In this section, the initiation–inactivation–repopulation (Sachs and Brenner 2005) formalism is briefly reviewed to estimate the number of pre-malignant cells at the end of radiation treatment. The effect of radiation is simplified into two mechanism: (1) cell killing which is modeled by the linear–quadratic approximation and gives the number of either normal or pre-malignant cells killed due to radiation dose. (2) The cell initiation which is assumed to be a linear function of the dose with a small constant mutation rate per dose rate. Two populations of normal stem cells and pre-malignant stem cells are assumed. Normal stem cells grow logistically while they can die during the radiation exposure times, where cell death is given by linear–quadratic formula. They can also transform into pre-malignant cells during the exposure time. The population of pre-malignant cells has a similar growth form while its proliferation is regulated by the population of normal cells and has the same cell death rate due to radiation and also a positive rate due to normal stem cell initiation. The above can be written in the form of the following coupled system of ordinary differential equations.

$$\begin{aligned} \frac{{\rm d}n(t)}{{\rm d}t}&= r_{0}n(t)\left( 1 - \frac{n(t)}{K}\right) - (\alpha + \beta D)\cdot \frac{{\rm d}D}{{\rm d}t}n(t) - \gamma \frac{{\rm d}D}{{\rm d}t}n(t), \\ \frac{{\rm d}m(t)}{{\rm d}t}&= r_{0}\lambda m(t)\left( 1 - \frac{n(t)}{K}\right) - (\alpha + \beta D) \cdot \frac{{\rm d}D}{{\rm d}t}m(t) + \gamma \frac{{\rm d}D}{{\rm d}t}n(t), \end{aligned}$$

(12)

where \(r_{0}\) is the normal cell repopulation rate while \(r_{0}\lambda\) is the pre-malignant repopulation rate. \({\rm d}D/{\rm d}t\) is the dose delivery rate, \(\lambda\) represents the relative proliferation rate of pre-malignant cells to the normal cells and K is the carrying capacity of normal cells. \(\alpha\) and \(\beta\) are the cell killing rates from linear–quadratic dose dependence (LQ). The number of pre-malignant cells after the total radiation dose has been applied and is the quantity of importance here. This can be analytically calculated for the simplified case of an acute dose, \({\rm d}D/{\rm d}t = {{\rm const}}.\) applied in a finite interval of time

$$\begin{aligned} M&= m(\infty ) = N(\exp (\gamma D) - 1), \\&\sim N\gamma D, \end{aligned}$$

(13)

where D is the total dose. The total number of the cells \(N_{{\rm tot}}\), is given by the number of niche times the niches size, \(N\tilde{N}\). For the values of the radiation-induced initiation rate \(\gamma\), this will result in \(M/N_{{\rm tot}} \sim 10^{-6}\) (per Gy). Since we are interested on an estimate for number of radiation-induced pre-malignant cells, the details of cell killing mechanism in LQ formula does not appear in Eq. (13).

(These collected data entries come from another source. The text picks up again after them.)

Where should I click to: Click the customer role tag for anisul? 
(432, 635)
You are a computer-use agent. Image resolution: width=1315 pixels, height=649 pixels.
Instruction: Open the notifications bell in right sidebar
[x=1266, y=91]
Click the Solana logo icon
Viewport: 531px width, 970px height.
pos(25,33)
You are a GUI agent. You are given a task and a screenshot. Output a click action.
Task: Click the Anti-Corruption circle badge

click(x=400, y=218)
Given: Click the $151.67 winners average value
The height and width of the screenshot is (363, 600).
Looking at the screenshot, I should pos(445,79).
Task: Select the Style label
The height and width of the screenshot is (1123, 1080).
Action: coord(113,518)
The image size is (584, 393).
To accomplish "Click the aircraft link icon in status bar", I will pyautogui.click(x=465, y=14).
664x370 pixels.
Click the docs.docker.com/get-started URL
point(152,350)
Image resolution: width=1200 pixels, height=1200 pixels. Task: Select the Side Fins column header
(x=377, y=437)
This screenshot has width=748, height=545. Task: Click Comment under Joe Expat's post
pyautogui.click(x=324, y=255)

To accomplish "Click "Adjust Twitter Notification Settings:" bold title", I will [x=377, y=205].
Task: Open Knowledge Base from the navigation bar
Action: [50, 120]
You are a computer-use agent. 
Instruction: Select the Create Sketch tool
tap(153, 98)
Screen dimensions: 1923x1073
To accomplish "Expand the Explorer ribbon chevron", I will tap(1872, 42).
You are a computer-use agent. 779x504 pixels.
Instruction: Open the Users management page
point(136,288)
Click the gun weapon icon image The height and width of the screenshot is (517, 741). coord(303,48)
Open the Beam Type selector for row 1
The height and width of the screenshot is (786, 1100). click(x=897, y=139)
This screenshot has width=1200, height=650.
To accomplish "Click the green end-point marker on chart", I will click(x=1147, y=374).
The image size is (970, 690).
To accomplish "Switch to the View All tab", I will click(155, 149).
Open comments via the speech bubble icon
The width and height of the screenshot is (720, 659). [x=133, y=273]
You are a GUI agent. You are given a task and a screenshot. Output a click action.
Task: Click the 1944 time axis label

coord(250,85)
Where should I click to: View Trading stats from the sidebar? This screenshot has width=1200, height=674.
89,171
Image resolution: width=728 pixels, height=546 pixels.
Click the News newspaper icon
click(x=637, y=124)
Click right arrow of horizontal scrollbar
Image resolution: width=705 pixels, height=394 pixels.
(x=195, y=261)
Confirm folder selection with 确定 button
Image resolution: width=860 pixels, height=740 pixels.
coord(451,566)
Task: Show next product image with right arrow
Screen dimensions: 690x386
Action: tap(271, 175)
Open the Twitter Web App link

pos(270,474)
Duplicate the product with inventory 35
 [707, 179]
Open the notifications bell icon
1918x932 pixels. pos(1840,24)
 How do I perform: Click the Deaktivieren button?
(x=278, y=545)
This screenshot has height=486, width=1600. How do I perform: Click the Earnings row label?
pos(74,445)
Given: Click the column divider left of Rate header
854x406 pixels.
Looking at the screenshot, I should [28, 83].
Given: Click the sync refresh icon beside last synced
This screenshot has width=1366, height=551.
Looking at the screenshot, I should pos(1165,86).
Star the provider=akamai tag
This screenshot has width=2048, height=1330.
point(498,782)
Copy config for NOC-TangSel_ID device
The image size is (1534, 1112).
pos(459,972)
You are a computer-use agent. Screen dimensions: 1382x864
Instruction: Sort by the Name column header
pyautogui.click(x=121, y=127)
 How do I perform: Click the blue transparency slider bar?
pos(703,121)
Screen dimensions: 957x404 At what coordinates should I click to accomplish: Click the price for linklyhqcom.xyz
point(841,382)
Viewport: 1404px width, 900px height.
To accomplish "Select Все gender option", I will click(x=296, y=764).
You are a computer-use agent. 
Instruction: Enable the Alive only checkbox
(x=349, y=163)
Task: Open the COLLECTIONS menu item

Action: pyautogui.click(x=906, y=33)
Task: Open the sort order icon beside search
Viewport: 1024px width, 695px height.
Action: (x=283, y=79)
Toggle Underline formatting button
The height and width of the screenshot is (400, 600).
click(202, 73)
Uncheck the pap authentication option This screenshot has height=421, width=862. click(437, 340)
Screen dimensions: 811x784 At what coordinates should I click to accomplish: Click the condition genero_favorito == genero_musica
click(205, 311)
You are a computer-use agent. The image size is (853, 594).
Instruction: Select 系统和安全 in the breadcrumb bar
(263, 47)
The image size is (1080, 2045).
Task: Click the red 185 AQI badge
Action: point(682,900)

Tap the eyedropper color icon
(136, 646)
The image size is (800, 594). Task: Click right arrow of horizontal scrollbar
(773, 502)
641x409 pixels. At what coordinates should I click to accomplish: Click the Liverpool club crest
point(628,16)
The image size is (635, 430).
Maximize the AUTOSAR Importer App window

The above formalism can be expanded to incorporate fractionation therapy, i.e., non-constant dose–delivery rate which has been discussed in the literature. In the present work, there is no need to deal with these details. However, as a future direction of research, all the details of radiotherapy (fractionation protocol and the dose–volume histogram for each patient) can be used as input to estimate the ERR as a function of exposure age and attained age.